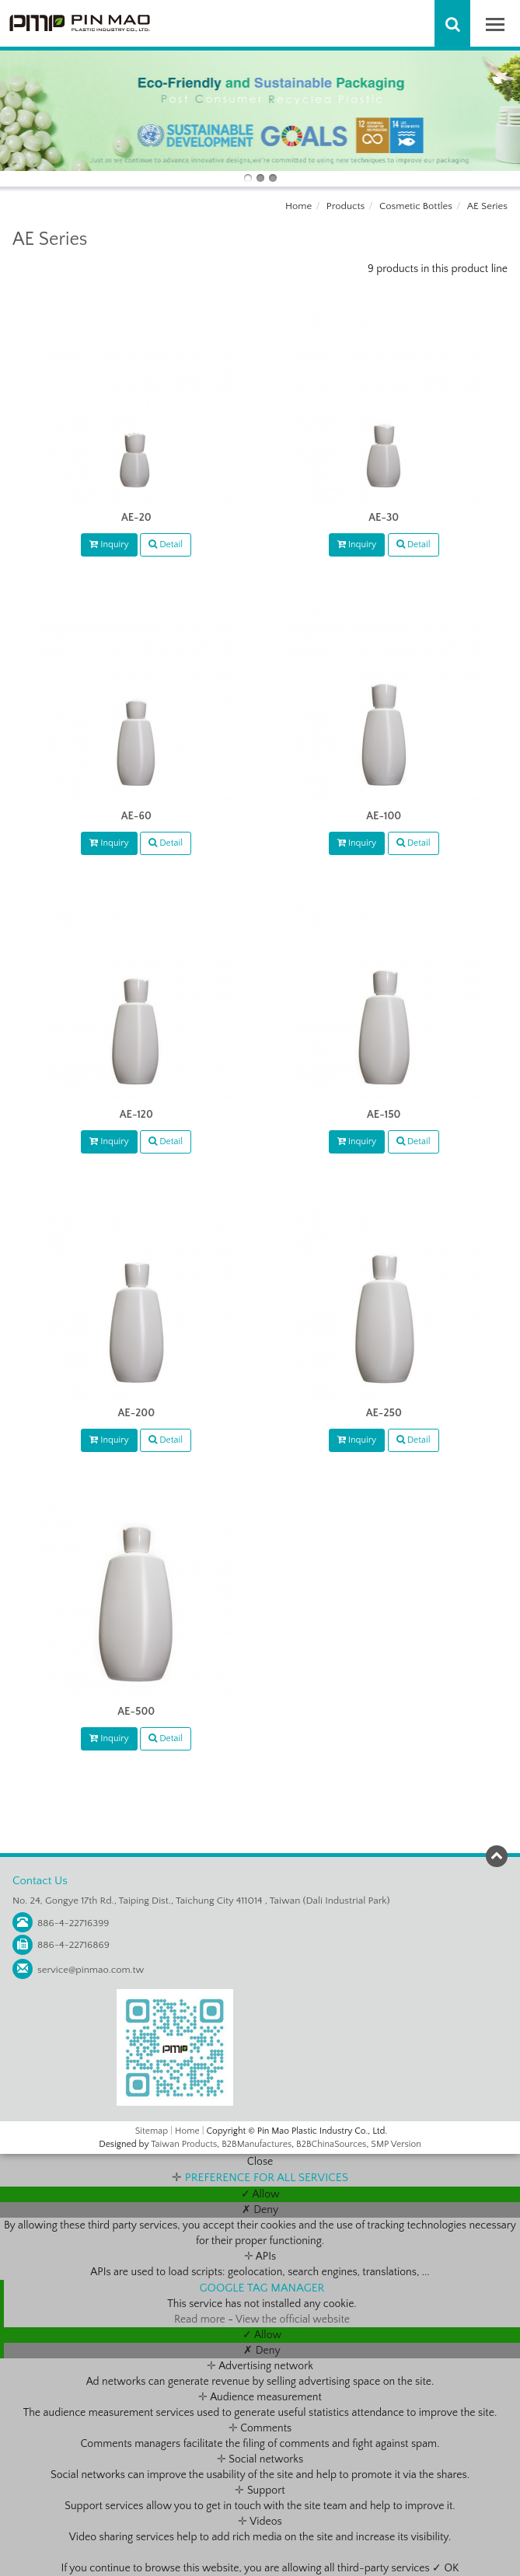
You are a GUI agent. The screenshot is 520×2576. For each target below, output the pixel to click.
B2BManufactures (256, 2144)
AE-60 (136, 816)
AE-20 (136, 517)
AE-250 (384, 1413)
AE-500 (136, 1711)
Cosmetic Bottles (415, 206)
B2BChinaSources (331, 2144)
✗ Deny (260, 2210)
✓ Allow (260, 2194)
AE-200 (136, 1413)
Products (345, 206)
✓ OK (445, 2568)
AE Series (487, 206)
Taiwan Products (184, 2144)
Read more (201, 2319)
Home (298, 206)
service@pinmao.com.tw (90, 1969)
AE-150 (384, 1114)
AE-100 (383, 816)
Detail (165, 544)
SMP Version (396, 2144)
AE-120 (136, 1114)
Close (260, 2161)
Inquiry (108, 544)
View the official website (293, 2319)
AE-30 (383, 517)
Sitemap (151, 2131)
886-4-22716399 (73, 1923)
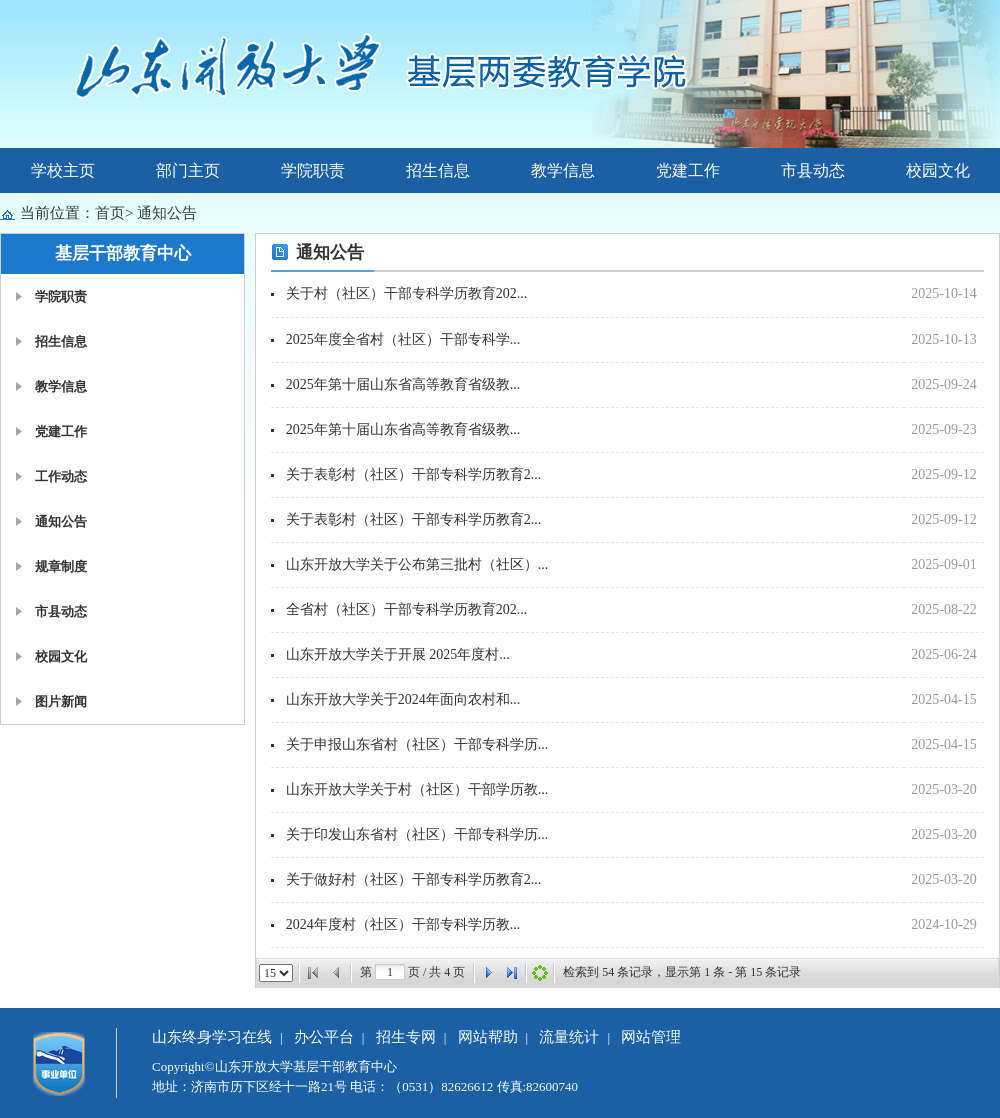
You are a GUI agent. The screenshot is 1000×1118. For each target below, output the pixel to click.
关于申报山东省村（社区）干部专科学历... (417, 744)
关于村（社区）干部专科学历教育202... (407, 293)
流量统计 (569, 1037)
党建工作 (688, 170)
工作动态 (61, 476)
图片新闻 (61, 701)
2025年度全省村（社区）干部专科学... (403, 339)
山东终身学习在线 (212, 1037)
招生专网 (406, 1037)
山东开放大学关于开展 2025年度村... (398, 654)
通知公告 (167, 213)
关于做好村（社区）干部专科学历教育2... (414, 879)
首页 (110, 213)
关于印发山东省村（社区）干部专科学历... (417, 834)
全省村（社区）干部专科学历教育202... (407, 609)
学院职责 (313, 170)
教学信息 (563, 170)
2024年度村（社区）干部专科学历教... (403, 924)
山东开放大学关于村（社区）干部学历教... (417, 789)
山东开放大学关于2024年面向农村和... (403, 699)
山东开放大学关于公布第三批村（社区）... (417, 564)
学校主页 (63, 170)
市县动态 (813, 170)
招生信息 (438, 170)
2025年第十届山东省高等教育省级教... (403, 384)
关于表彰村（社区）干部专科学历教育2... (414, 474)
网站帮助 (488, 1037)
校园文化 (938, 170)
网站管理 (651, 1037)
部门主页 (188, 170)
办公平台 (324, 1037)
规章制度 (61, 566)
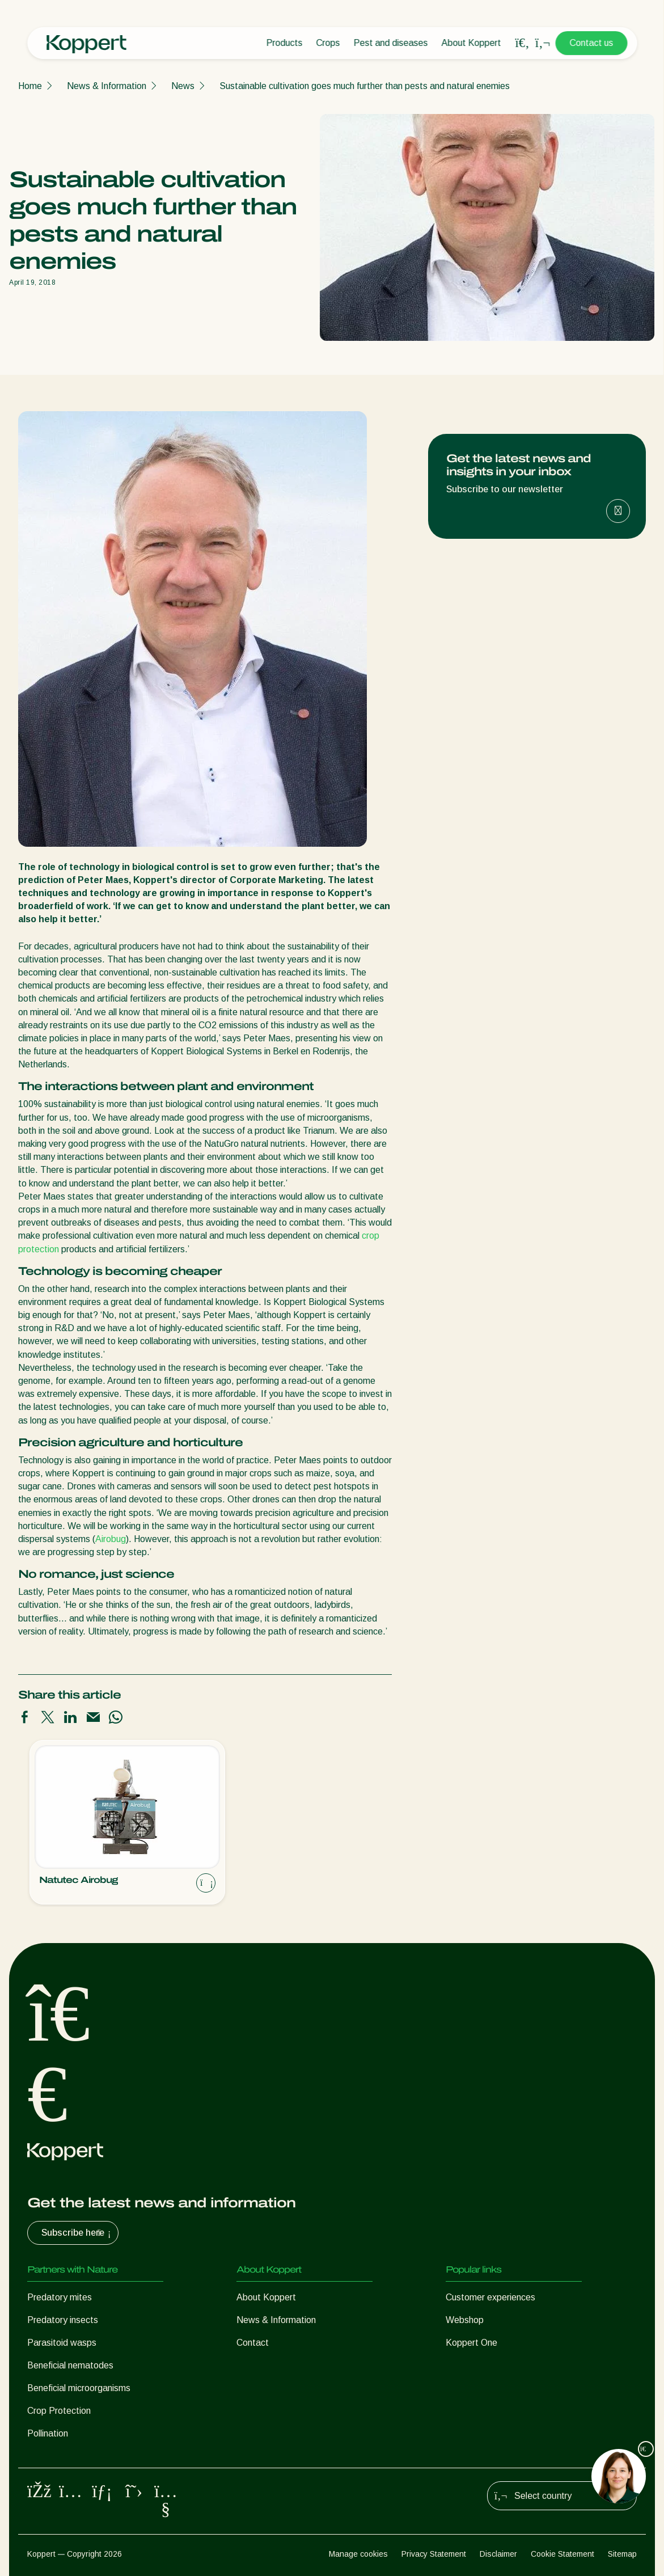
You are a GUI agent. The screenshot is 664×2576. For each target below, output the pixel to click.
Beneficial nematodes (70, 2365)
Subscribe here (77, 2233)
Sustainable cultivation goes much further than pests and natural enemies (364, 86)
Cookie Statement (562, 2553)
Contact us (591, 43)
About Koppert (471, 43)
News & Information (106, 86)
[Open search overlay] (522, 43)
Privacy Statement (433, 2553)
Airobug (110, 1539)
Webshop (465, 2320)
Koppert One (471, 2342)
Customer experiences (490, 2297)
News (182, 86)
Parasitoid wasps (61, 2342)
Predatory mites (59, 2297)
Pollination (47, 2433)
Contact (252, 2342)
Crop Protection (59, 2410)
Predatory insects (62, 2320)
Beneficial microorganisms (78, 2388)
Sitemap (622, 2553)
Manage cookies (358, 2553)
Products (284, 43)
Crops (328, 43)
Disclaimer (498, 2553)
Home (30, 86)
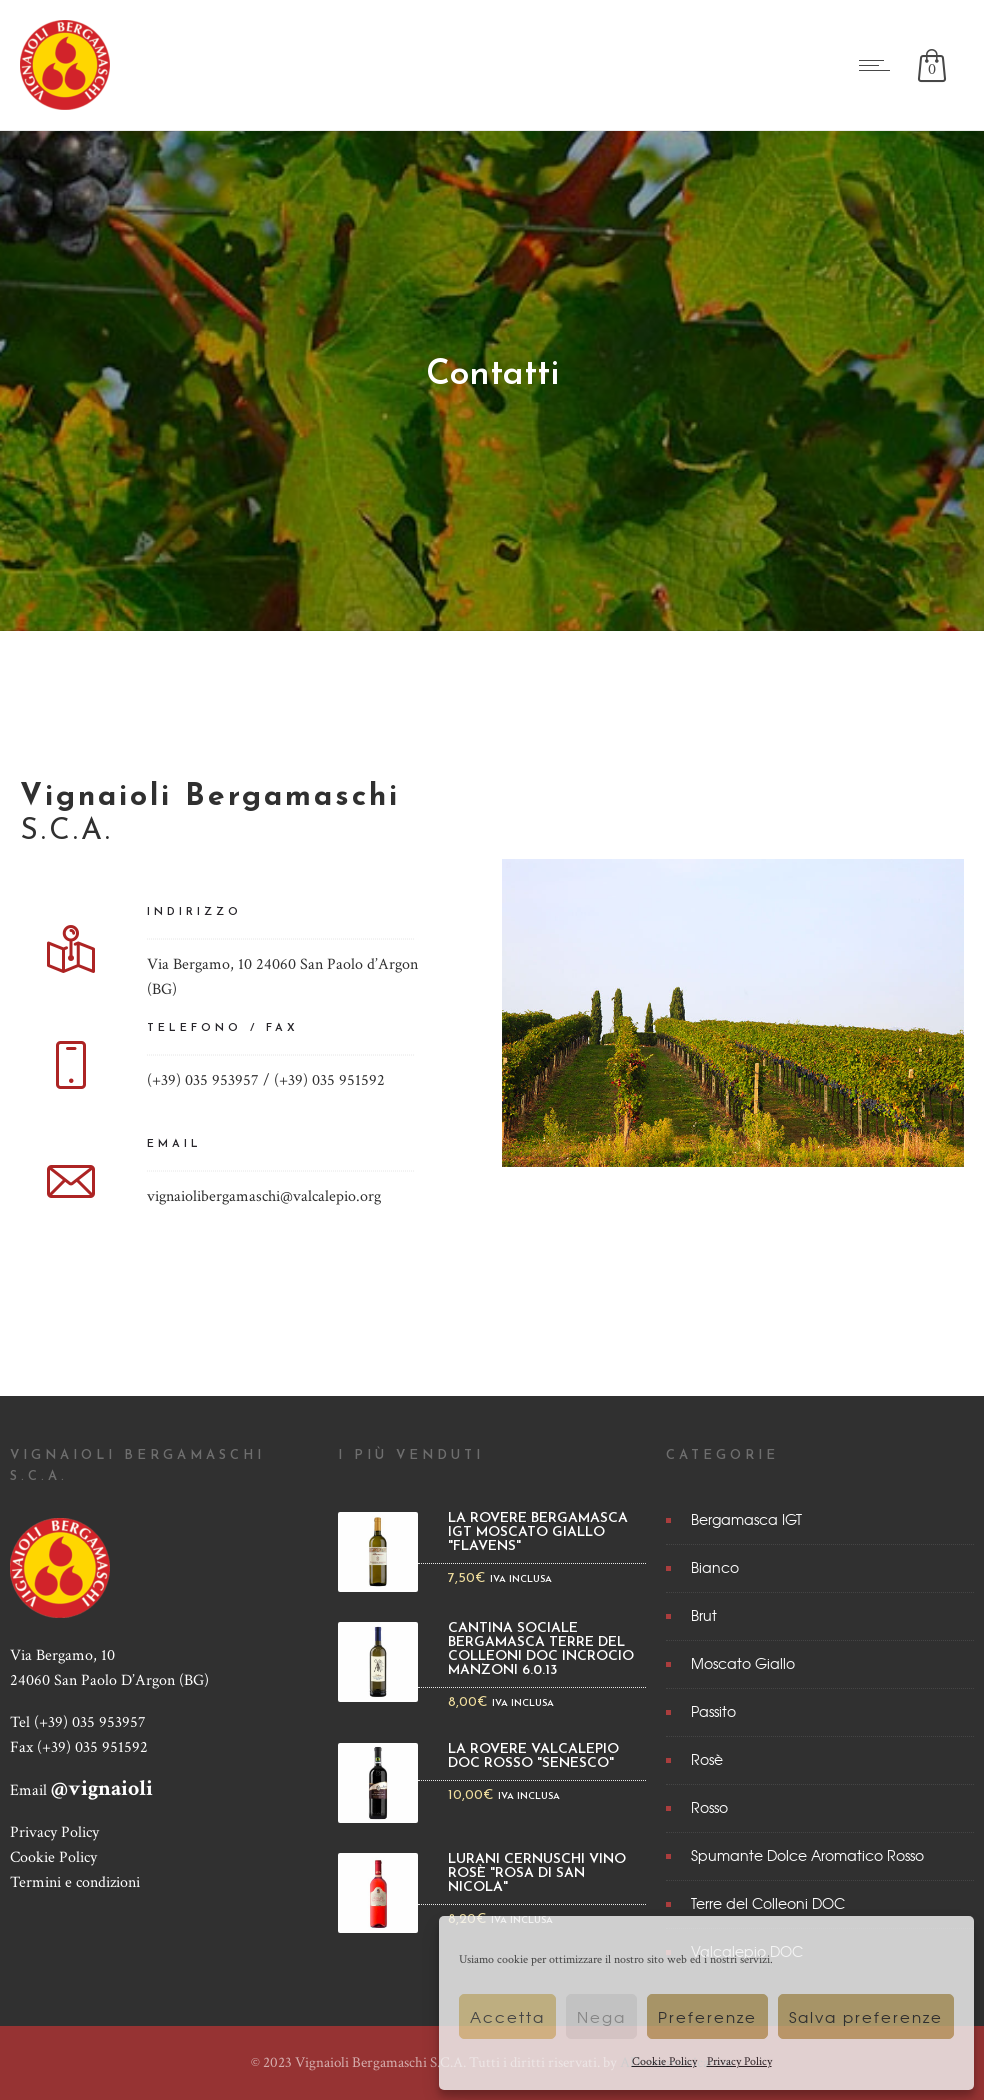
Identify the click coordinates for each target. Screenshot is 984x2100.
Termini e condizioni (75, 1882)
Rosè (707, 1759)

----------

Problem to solve:
Transcribe every line of the material above without alteration, and omit the pictures from your transcription.

Output:
You are a GUI agent. The screenshot is 520×2576. For each target below, output the pixel to click.
B2BManufactures (256, 2144)
AE-60 (136, 816)
AE-20 (136, 517)
AE-250 (384, 1413)
AE-500 (136, 1711)
Cosmetic Bottles (415, 206)
B2BChinaSources (331, 2144)
✗ Deny (260, 2210)
✓ Allow (260, 2194)
AE-200 (136, 1413)
Products (345, 206)
✓ OK (445, 2568)
AE Series (487, 206)
Taiwan Products (184, 2144)
Read more (201, 2319)
Home (298, 206)
service@pinmao.com.tw (90, 1969)
AE-150 (384, 1114)
AE-100 (383, 816)
Detail (165, 544)
SMP Version (396, 2144)
AE-120 (136, 1114)
Close (260, 2161)
Inquiry (108, 544)
View the official website (293, 2319)
AE-30 (383, 517)
Sitemap (151, 2131)
886-4-22716399 (73, 1923)
You are a GUI agent. The screenshot is 1000×1118. For each target below, output the pixel to click.
关于申报山东省村（社区）干部专科学历... (417, 744)
关于村（社区）干部专科学历教育202... (407, 293)
流量统计 (569, 1037)
党建工作 (688, 170)
工作动态 (61, 476)
图片新闻 (61, 701)
2025年度全省村（社区）干部专科学... (403, 339)
山东终身学习在线 (212, 1037)
招生专网 (406, 1037)
山东开放大学关于开展 2025年度村... (398, 654)
通知公告 (167, 213)
关于做好村（社区）干部专科学历教育2... (414, 879)
首页 (110, 213)
关于印发山东省村（社区）干部专科学历... (417, 834)
全省村（社区）干部专科学历教育202... (407, 609)
学院职责 (313, 170)
教学信息 (563, 170)
2024年度村（社区）干部专科学历教... (403, 924)
山东开放大学关于村（社区）干部学历教... (417, 789)
山东开放大学关于2024年面向农村和... (403, 699)
山东开放大学关于公布第三批村（社区）... (417, 564)
学校主页 (63, 170)
市县动态 (813, 170)
招生信息 (438, 170)
2025年第十届山东省高等教育省级教... (403, 384)
关于表彰村（社区）干部专科学历教育2... (414, 474)
网站帮助 (488, 1037)
校园文化 (938, 170)
网站管理 (651, 1037)
部门主页 (188, 170)
办公平台 (324, 1037)
规章制度 (61, 566)
You are a GUI agent. The screenshot is 664×2576. For each target below, output the pixel to click.
Beneficial nematodes (70, 2365)
Subscribe here (77, 2233)
Sustainable cultivation goes much further than pests and natural enemies (364, 86)
Cookie Statement (562, 2553)
Contact us (591, 43)
About Koppert (471, 43)
News & Information (106, 86)
[Open search overlay] (522, 43)
Privacy Statement (433, 2553)
Airobug (110, 1539)
Webshop (465, 2320)
Koppert One (471, 2342)
Customer experiences (490, 2297)
News (182, 86)
Parasitoid wasps (61, 2342)
Predatory mites (59, 2297)
Pollination (47, 2433)
Contact (252, 2342)
Crop Protection (59, 2410)
Predatory insects (62, 2320)
Beneficial microorganisms (78, 2388)
Sitemap (622, 2553)
Manage cookies (358, 2553)
Products (284, 43)
Crops (328, 43)
Disclaimer (498, 2553)
Home (30, 86)
Identify the click coordinates for each target. Screenshot is 984x2100.
Termini e condizioni (75, 1882)
Rosè (707, 1759)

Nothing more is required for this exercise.